I retranslated the classic gospel of Luke passage where Jesus is teaching about loving your enemies. I took this on recently after a spiritual teacher I greatly admire suggested the practice of transcribing sacred or profound writings as meditation. The daily exercise over the course of a week’s time, verse by verse, one or two a day, proved very revealing. Because really, this love your enemies talk isn’t as much to do with how we treat others, as it is to do with how we treat ourselves, and how we respond to the parts of ourselves that we find unlovable.
Seems Jesus knew the extremes to which we are willing to go to protect ourselves against the emergence of our true selves, and how easy it is to keep hidden from ourselves the parts we’d rather not admit. Our True Self – our whole integrated selves – demand that we take account for all parts of our selves. Otherwise we are fragmented, not whole, incomplete in our understanding of ourselves, and subsequently our understanding of others. Self-examination is the hardest part of spiritual work. But in order to connect with one another and love despite the flaws we find in them, we must be willing and able to connect with our own flaws.
It’s not a new question, (many a philosopher, theologian, analyst have explored this) but it felt new to my soul to ask, What if all this time, my “enemy” has been myself? So the following is transcribed accordingly….
Love My Enemy
(a retranslation of the Gospel of Luke 6:27-36)

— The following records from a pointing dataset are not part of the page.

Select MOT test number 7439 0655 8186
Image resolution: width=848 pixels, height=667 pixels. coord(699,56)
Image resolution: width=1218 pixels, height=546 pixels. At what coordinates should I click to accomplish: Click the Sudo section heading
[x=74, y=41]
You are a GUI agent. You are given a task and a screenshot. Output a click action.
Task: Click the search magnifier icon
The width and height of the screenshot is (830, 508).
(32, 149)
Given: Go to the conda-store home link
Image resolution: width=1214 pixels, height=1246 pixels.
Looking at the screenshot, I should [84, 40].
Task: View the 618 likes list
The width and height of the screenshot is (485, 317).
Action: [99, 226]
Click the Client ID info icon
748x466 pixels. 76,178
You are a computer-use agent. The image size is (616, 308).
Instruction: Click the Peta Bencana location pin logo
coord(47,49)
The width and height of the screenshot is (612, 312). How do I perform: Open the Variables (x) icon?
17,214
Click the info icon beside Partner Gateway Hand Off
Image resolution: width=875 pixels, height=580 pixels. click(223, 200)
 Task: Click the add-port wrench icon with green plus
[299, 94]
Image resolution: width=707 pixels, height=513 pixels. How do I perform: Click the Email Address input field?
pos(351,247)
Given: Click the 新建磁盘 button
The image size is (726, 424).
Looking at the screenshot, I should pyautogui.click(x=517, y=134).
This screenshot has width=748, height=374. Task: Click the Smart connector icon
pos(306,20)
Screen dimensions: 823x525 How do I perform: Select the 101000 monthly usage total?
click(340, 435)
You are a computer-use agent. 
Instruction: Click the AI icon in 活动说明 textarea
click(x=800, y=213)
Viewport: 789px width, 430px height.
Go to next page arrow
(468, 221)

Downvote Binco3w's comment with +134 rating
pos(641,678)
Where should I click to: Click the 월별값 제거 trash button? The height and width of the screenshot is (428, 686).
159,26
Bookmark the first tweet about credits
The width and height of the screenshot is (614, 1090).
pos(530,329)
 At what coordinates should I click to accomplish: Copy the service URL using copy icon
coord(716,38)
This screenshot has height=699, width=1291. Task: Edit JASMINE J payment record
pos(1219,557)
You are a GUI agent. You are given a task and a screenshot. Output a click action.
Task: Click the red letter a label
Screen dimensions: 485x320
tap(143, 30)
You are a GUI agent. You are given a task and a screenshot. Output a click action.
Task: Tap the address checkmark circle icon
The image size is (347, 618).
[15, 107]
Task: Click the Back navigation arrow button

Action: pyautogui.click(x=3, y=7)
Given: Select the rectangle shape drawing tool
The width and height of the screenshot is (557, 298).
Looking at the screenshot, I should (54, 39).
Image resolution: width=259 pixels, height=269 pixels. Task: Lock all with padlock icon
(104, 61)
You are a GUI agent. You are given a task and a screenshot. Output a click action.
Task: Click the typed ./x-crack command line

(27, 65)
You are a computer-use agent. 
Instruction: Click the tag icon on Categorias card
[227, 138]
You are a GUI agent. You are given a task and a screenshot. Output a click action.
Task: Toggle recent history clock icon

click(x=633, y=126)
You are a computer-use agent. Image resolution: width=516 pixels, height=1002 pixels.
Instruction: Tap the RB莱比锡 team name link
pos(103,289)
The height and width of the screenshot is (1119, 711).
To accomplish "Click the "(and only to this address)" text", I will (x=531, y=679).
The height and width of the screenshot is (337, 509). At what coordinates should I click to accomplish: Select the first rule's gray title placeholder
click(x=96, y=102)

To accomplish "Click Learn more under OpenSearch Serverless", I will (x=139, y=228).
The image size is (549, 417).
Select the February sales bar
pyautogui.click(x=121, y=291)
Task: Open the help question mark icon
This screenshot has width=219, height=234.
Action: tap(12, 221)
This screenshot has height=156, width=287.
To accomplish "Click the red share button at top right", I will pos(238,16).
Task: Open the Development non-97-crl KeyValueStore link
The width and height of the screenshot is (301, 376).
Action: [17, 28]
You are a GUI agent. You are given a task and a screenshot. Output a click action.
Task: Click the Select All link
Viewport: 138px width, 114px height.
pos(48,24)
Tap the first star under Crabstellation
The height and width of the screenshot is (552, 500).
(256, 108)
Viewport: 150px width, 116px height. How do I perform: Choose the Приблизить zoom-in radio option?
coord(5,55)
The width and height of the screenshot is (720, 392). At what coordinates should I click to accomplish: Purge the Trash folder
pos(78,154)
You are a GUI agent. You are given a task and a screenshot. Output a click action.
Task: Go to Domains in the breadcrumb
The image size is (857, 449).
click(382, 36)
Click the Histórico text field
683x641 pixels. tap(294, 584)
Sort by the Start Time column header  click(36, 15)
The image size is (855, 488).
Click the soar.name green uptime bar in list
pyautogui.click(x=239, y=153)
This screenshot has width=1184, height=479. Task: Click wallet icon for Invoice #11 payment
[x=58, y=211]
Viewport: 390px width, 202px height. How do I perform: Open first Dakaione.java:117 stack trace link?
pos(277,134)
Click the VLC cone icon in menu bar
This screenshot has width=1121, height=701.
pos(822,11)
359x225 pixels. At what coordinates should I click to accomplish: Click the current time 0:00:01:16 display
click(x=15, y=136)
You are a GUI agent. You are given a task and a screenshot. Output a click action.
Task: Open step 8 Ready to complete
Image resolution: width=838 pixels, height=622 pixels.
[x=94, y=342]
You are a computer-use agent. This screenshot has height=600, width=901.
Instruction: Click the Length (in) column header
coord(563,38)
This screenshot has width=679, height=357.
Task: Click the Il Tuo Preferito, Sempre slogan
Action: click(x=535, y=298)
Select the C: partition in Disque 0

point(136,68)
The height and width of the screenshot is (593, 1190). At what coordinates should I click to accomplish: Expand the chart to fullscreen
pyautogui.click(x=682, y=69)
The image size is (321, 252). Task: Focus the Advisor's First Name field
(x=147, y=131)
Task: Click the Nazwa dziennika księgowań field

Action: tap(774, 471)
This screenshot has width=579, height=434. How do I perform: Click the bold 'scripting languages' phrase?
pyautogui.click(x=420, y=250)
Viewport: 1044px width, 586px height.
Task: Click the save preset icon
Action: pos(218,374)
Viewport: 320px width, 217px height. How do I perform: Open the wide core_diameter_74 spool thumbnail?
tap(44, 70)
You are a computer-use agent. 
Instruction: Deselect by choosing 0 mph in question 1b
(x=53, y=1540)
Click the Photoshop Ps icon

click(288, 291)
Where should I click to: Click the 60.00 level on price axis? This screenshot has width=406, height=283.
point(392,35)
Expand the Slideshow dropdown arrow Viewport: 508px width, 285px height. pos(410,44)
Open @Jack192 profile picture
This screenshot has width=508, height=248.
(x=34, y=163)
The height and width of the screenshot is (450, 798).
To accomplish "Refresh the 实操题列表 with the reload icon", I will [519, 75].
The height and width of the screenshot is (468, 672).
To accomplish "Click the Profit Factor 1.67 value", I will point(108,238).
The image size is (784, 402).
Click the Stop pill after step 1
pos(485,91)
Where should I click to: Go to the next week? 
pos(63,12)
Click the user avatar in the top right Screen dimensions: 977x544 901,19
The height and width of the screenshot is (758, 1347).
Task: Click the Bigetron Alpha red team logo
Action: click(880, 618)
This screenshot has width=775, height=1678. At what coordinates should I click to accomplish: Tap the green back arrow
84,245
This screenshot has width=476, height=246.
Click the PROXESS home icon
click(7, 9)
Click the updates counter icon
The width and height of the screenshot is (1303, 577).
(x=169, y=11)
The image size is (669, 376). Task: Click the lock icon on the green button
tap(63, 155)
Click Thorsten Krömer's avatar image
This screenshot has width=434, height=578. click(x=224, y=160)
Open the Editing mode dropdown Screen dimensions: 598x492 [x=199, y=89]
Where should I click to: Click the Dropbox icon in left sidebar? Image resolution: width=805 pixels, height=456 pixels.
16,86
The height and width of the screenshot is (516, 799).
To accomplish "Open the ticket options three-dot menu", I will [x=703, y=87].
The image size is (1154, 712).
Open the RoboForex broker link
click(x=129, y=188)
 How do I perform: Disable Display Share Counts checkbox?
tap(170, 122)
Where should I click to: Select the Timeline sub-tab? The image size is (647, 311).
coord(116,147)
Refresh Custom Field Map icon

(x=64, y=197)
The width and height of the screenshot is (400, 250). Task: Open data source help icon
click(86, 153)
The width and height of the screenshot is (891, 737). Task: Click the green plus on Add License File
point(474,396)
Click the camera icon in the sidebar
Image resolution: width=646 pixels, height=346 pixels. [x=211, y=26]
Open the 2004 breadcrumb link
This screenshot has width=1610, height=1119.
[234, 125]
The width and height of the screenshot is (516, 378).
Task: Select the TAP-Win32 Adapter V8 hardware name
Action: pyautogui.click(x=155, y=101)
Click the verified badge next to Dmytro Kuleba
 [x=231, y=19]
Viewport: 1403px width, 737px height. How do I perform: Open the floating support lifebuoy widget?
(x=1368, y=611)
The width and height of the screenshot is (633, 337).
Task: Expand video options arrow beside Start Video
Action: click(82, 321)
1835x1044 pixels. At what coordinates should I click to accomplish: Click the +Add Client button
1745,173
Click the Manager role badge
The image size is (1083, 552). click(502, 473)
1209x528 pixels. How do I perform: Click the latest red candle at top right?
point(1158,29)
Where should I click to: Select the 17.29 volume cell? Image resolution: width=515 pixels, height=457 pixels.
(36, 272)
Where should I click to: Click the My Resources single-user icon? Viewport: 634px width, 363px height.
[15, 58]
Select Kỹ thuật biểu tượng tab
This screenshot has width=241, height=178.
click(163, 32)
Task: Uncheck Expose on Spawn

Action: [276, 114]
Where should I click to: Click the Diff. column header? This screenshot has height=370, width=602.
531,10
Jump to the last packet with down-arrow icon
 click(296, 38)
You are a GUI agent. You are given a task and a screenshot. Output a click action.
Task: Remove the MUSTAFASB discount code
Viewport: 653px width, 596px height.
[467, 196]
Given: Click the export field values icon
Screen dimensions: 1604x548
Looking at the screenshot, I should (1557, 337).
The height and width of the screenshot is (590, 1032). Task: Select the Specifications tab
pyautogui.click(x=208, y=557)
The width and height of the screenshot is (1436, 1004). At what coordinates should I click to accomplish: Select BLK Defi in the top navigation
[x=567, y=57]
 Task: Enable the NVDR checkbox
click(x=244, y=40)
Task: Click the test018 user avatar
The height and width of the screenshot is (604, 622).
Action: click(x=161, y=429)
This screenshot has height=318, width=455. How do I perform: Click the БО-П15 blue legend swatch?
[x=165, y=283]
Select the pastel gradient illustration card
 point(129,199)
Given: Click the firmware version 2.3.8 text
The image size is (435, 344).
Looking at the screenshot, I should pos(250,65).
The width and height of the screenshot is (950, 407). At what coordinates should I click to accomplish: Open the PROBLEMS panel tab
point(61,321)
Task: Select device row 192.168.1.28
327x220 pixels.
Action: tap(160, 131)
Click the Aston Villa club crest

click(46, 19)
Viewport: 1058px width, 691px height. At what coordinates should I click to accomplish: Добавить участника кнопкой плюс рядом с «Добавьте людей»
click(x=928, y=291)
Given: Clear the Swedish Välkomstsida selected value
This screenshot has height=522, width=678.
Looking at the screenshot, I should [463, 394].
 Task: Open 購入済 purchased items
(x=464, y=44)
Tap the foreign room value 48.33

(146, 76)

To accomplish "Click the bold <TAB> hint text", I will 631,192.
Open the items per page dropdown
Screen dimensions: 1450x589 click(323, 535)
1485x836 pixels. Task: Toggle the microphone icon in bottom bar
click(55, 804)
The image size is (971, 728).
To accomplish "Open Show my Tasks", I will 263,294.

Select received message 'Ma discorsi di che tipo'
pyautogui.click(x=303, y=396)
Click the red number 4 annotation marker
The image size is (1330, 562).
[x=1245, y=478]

27 “But I say to you who listen, love yourself, do good to yourself (don’t hate yourself), 28 bless yourself (don’t curse yourself), pray for yourself (don’t abuse yourself) 29 If you strike yourself on the cheek, offer the other also, and if you take off your coat, take off your shirt as well (expose yourself, be vulnerable, do not hide or withhold from yourself for fear that you will be in lack), give it all 30 Give to yourself when your soul demands it, and if doing so sheds a layer, and you find yourself stripped of familiar goods (treasures, habits, attachments) do not ask for them back 31 Do to yourself as you would do to others.
32 “If you love only the things you love about yourself, what credit is that to you? For even sinners love themselves, and only see and embrace the good parts of themselves 33 If you treat well only the parts of yourself that are good, what credit is that to you? For this is your ego, your false self at work – embracing only the positive, ignoring the negative shadow self for fear it will be dethroned if light is shed on it 34 If you lend (regard, give time and attention) to only the parts of yourself from which you hope will gain praise, what credit is that to you? The ego loves to be admired, to glory in itself 35 But love every part of yourself (the good, the bad, and the ugly), do good to yourself (don’t hate yourself because of what you discover about yourself), and examine yourself truthfully, expecting nothing in return (for there is little praise in this world for those willing to shed light on things). But your spiritual reward will be great, and you will be children of the Most High; for God is kind to the ungrateful and the selfish, even you. 36 Be merciful towards yourself, just as a Mother or Father is merciful towards their child.